I wish I hadn't read Eric's review before watching, because knowing that the female lead might have gone to Garland, kept me imagining how she would have brought a little more spark to the part. Williams is attractive, especially in the wet bathing suit scene Eric mentioned, but in terms of talent, she wasn't a patch on Garland. Not to mention, the missed opportunity of witnessing a rare Sinatra/Garland duet is heartbreaking.
Perhaps I sound a little too harsh about this pleasant little film, because I did enjoy it. At just 90 minutes, it moves pretty quickly. And even though the songs aren't exactly classics, they are still performed by Sinatra and Kelly and in terms of classic Hollywood musicals it didn't get much better than that. The final song, is a bit of an oddity in that the actors step out of character, but the lines where Williams and Garrett mention Astaire and Crosby is worth a laugh or two.

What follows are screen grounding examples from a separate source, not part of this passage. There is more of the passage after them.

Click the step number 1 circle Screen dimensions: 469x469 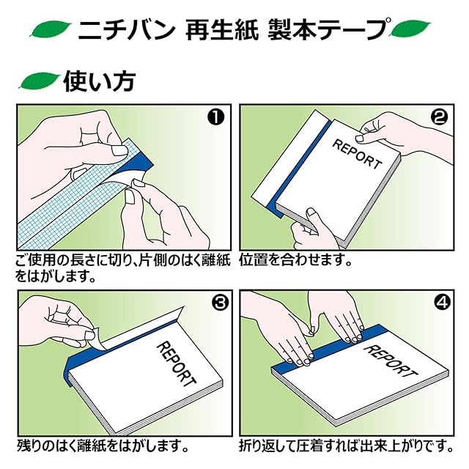pyautogui.click(x=215, y=117)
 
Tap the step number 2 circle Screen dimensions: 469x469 pyautogui.click(x=440, y=117)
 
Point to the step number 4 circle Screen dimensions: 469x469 pyautogui.click(x=443, y=303)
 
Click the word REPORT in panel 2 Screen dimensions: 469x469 pyautogui.click(x=357, y=155)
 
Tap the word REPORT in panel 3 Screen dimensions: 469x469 pyautogui.click(x=177, y=363)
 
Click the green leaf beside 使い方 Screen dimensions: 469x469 pyautogui.click(x=39, y=81)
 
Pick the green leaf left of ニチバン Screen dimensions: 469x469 pyautogui.click(x=51, y=29)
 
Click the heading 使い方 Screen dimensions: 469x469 pyautogui.click(x=100, y=81)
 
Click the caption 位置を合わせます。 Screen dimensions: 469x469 pyautogui.click(x=295, y=260)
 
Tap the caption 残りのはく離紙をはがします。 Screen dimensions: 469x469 pyautogui.click(x=103, y=446)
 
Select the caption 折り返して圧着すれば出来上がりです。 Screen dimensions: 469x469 pyautogui.click(x=346, y=446)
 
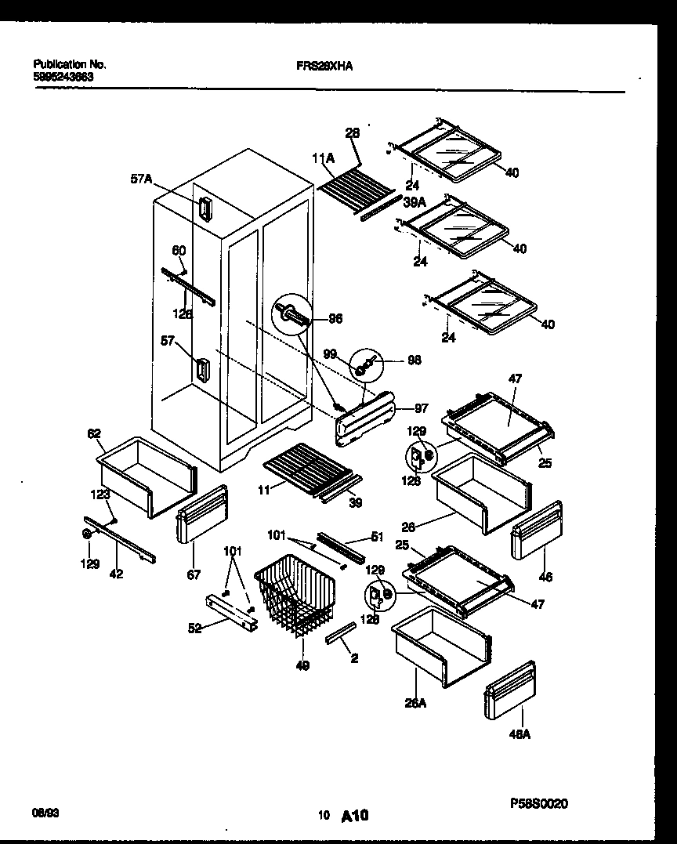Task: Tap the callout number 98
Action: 415,360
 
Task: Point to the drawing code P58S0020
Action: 538,803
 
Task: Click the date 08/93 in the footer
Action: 45,814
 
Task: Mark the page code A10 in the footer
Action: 355,816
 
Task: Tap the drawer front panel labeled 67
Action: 201,513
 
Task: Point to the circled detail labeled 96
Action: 291,315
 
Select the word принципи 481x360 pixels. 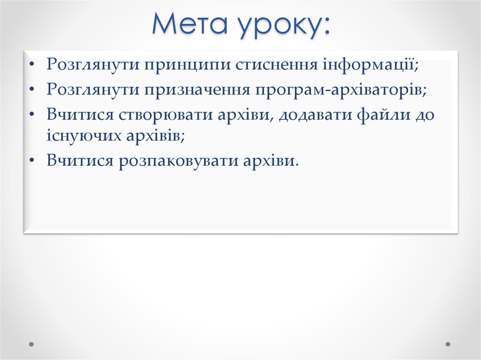187,64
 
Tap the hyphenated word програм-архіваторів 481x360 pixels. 341,90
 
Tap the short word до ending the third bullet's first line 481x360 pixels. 424,115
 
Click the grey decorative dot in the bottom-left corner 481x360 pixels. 31,344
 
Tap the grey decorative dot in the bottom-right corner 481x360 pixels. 448,344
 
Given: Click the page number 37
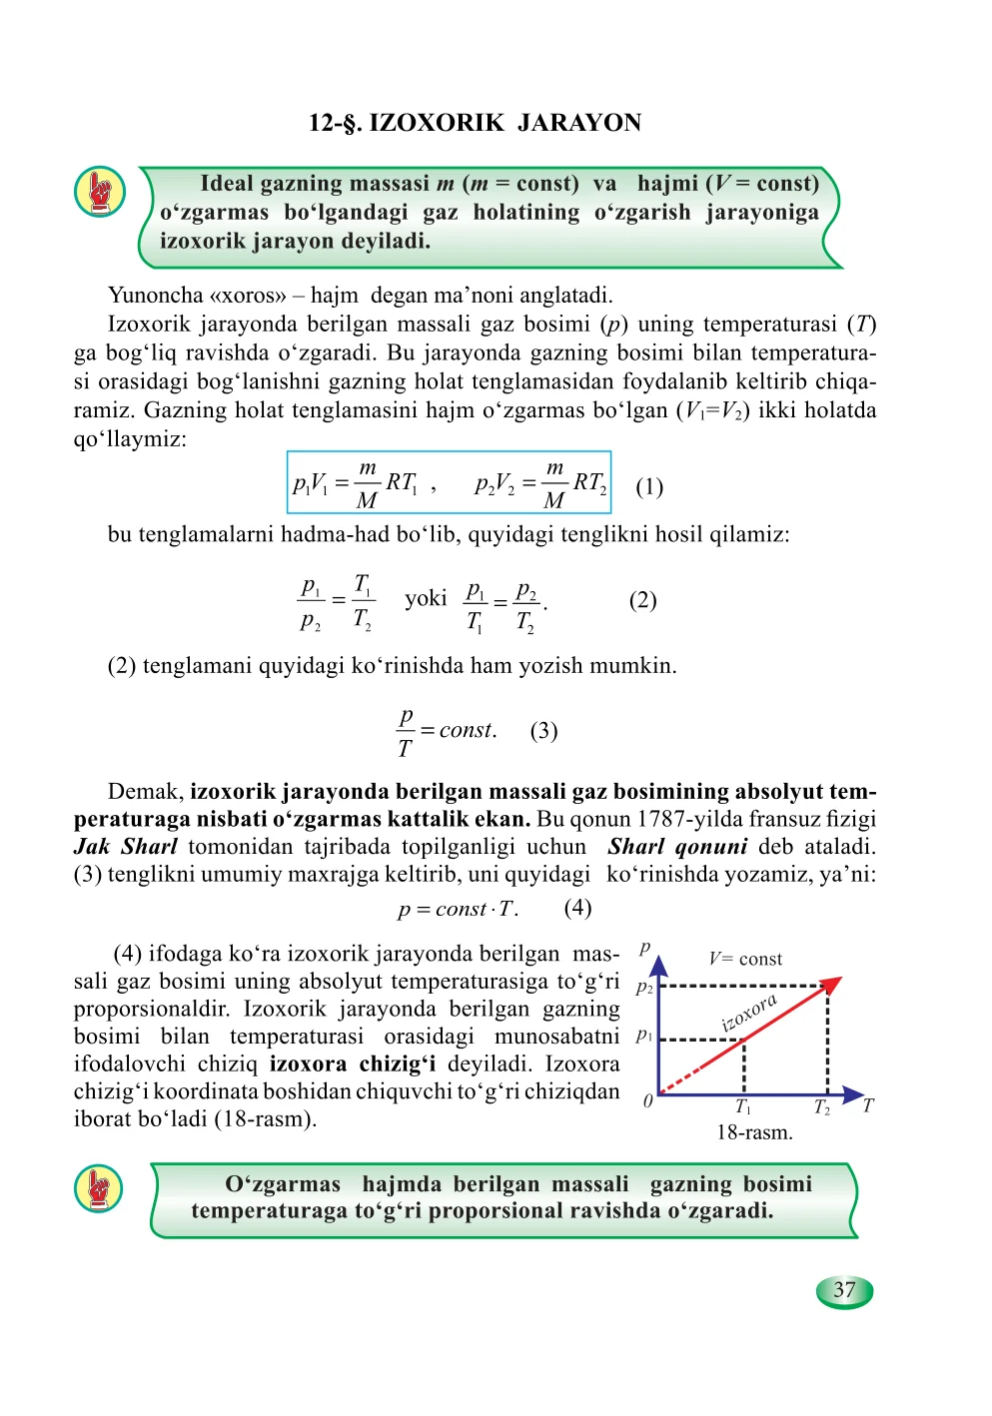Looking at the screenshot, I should (x=844, y=1290).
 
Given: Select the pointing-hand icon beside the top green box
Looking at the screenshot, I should (x=100, y=192).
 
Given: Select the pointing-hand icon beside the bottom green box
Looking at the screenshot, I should (x=99, y=1188).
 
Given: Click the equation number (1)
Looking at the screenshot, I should (x=649, y=486).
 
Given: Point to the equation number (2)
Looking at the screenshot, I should (x=642, y=600).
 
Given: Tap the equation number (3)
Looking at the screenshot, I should (x=543, y=731).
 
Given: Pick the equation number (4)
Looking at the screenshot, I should (x=577, y=908).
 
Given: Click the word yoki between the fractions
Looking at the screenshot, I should (x=426, y=599).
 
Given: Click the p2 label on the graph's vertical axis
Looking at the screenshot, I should (x=644, y=987).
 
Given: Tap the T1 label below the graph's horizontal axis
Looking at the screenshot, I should (x=743, y=1107).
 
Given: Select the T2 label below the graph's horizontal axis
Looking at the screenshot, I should (x=822, y=1107).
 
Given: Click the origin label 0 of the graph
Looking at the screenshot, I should (x=648, y=1100).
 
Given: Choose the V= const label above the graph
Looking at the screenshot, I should (x=745, y=959).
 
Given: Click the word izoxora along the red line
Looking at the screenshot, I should (x=749, y=1012).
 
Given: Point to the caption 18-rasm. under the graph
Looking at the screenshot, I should (x=754, y=1132).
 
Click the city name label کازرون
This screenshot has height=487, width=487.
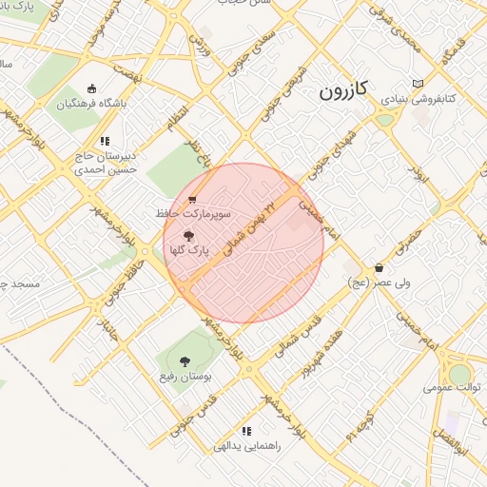pos(341,92)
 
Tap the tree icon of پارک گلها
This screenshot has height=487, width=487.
pos(187,234)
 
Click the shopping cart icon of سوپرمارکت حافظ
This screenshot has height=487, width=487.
pos(192,200)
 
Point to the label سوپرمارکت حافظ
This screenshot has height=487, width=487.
pos(183,214)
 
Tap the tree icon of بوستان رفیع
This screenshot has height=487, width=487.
pos(185,361)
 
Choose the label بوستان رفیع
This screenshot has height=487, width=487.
pos(185,377)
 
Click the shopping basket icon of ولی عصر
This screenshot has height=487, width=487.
pos(380,267)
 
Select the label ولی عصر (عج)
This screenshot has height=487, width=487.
pos(380,282)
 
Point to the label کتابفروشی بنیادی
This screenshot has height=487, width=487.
pos(422,98)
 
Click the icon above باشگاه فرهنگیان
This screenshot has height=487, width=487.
pos(91,88)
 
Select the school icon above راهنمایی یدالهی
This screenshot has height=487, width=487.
pos(246,431)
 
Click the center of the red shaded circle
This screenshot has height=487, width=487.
pos(244,243)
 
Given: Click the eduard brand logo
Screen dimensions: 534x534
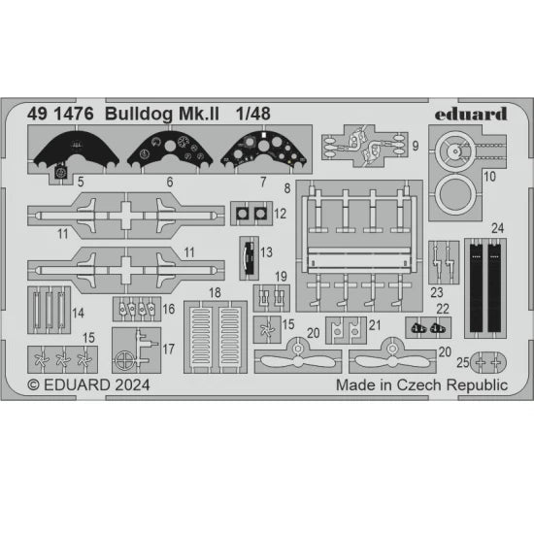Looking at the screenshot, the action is coord(471,115).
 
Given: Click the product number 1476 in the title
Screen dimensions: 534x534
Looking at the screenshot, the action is coord(74,114).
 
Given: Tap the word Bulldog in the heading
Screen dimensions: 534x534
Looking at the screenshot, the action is coord(139,115).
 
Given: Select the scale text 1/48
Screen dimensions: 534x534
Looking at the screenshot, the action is coord(253,114).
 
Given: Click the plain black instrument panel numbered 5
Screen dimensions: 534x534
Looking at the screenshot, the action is coord(76,148).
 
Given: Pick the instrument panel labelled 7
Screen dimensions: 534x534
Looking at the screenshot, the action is coord(264,148).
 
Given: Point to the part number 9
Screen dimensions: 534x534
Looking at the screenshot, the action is coord(416,146).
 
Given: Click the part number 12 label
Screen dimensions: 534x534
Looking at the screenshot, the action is coord(280,214).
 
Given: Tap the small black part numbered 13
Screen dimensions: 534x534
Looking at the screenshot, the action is coord(250,258).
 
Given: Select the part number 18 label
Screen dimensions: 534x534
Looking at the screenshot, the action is coord(215,292).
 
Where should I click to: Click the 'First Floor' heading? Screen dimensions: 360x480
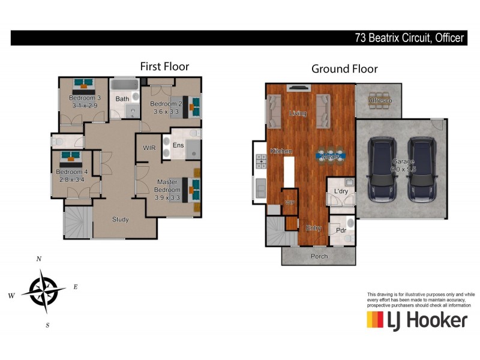click(164, 66)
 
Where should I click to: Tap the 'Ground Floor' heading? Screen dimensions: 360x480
click(344, 68)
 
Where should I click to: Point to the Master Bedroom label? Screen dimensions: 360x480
click(170, 186)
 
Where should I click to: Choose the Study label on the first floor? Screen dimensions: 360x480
click(120, 220)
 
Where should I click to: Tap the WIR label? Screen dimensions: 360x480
click(149, 147)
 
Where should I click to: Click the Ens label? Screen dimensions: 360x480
click(178, 145)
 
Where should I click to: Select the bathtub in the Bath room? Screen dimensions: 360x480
click(125, 84)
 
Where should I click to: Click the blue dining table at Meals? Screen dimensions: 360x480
click(331, 155)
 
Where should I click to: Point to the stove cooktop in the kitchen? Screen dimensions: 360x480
click(261, 161)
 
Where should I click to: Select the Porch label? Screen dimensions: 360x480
click(319, 256)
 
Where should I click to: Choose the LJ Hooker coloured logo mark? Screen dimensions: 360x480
click(375, 320)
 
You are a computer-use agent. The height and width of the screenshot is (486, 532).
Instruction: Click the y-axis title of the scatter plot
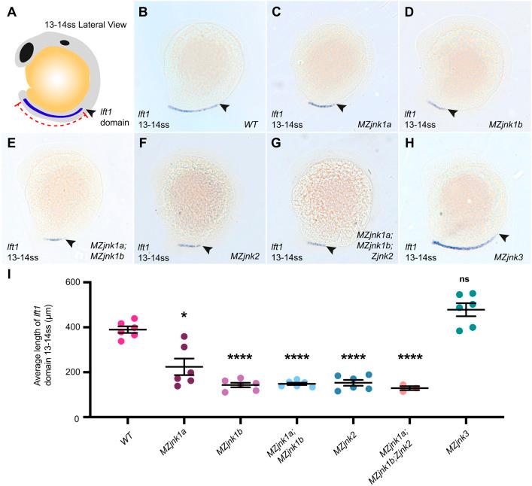[43, 350]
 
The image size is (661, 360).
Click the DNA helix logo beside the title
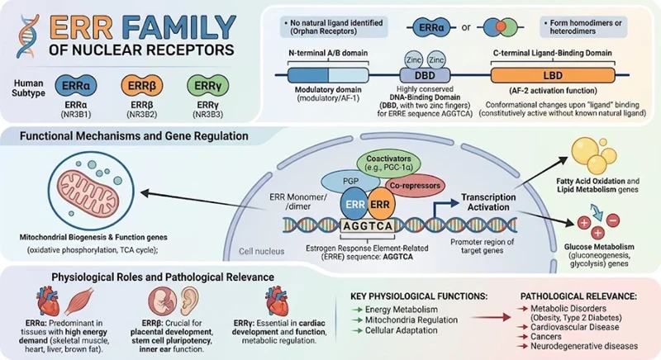click(x=27, y=36)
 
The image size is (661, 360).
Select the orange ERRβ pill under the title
click(x=141, y=86)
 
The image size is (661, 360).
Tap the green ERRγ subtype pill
click(x=208, y=86)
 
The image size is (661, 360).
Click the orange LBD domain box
click(x=553, y=75)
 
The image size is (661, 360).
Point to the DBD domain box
click(x=425, y=76)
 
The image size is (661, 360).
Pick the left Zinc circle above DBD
click(x=414, y=59)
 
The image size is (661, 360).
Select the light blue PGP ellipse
click(x=350, y=181)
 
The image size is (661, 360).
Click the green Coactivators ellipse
click(x=388, y=163)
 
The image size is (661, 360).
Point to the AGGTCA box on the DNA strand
click(x=368, y=226)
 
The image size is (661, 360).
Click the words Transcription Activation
click(x=488, y=202)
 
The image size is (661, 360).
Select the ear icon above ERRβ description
click(x=189, y=301)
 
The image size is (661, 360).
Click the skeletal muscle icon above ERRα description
click(x=78, y=301)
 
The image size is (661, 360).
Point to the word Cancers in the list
click(x=546, y=336)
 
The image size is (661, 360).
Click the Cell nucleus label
click(x=261, y=251)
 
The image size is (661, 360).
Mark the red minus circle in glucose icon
click(x=612, y=220)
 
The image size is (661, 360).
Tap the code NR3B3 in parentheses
click(x=208, y=114)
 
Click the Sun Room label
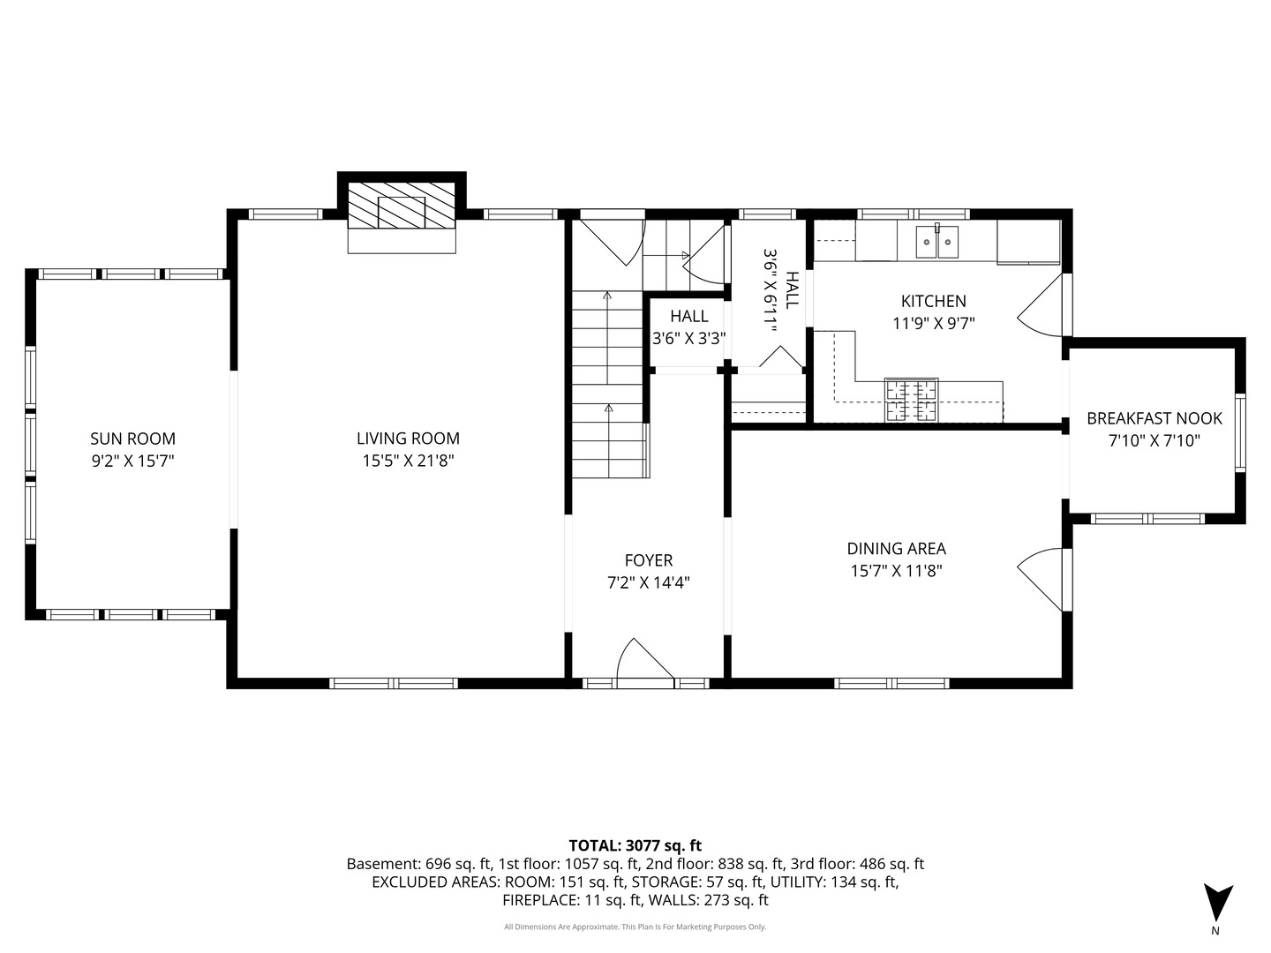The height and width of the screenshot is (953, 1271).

Even though Take Me Out to the Ball Game isn't the best film Kelly and Sinatra made, either together or separately, for any fan of their's, it's definitely worth a watch.
Esther Williams, Gene Kelly, Frank Sinatra and Betty Garrett in Take Me Out to the Ball Game.
Although a pleasant little musical, Take Me Out to the Ball Game is the least appealing of the trio of movies Kelly and Sinatra made together. The songs performed by the two of them (especially the dance numbers) aren't as memorable as the songs in either Anchors Aweigh or On the Town. The title song at the beginning being the only truly classic number in the entire movie. This clip was shown in That's Entertainment! and it's the best (and most vigorous) dance number Sinatra ever performed on film. While he still can't match Kelly's effortless hoofing, he had improved noticeably in the four years since Anchors Aweigh.
It's easy to see why the four principals were all chosen for On the Town. The characters they play are all remarkably similar and I agree wholeheartedly with my brothers, and just about everyone else who's seen them both, that On the Town improved on Take Me Out. Poor Jules Munshin gets just one number, although it is a pretty good one. He joins Sinatra and Kelly for a catchy ode to double plays called “O'Brien to Ryan to Goldberg”.
It's interesting that Esther Williams disliked working with Gene Kelly. Twenty years later Barbra Streisand would have a similar experience working with him on Hello Dolly!. I don't know whether Mr. Kelly had a problem getting along with strong women or if he just felt that both women were miscast but in both cases whatever animosity they felt doesn't show on the screen.
Kelly is playing his usual horn-dog role but I thought Eddie O'Brien comes across a bit sleazier than his characters in either Anchors Away or On the Town; in particular in his behavior towards Esther Williams' character. In the scene where she shows him how to improve his swing he gets very hands on with a woman he just met in a way that qualifies as sexual harassment today. Fortunately the scene ends with her “unintentionally” hitting him on the head with the bat.
Sinatra sounds great as usual and he dutifully plays a part he's years too old to play. The game of sexual cat-and-mouse between him and Betty Garrett isn't as funny as it is in On the Town but I agree with Eric that the number “It's Fate Baby, It's Fate” is worthy of a few chuckles. Eternal heavy Edward Arnold is pretty much wasted late in his career.
Take Me Out to the Ball Game doesn't strike out but it comes nowhere near the bleachers.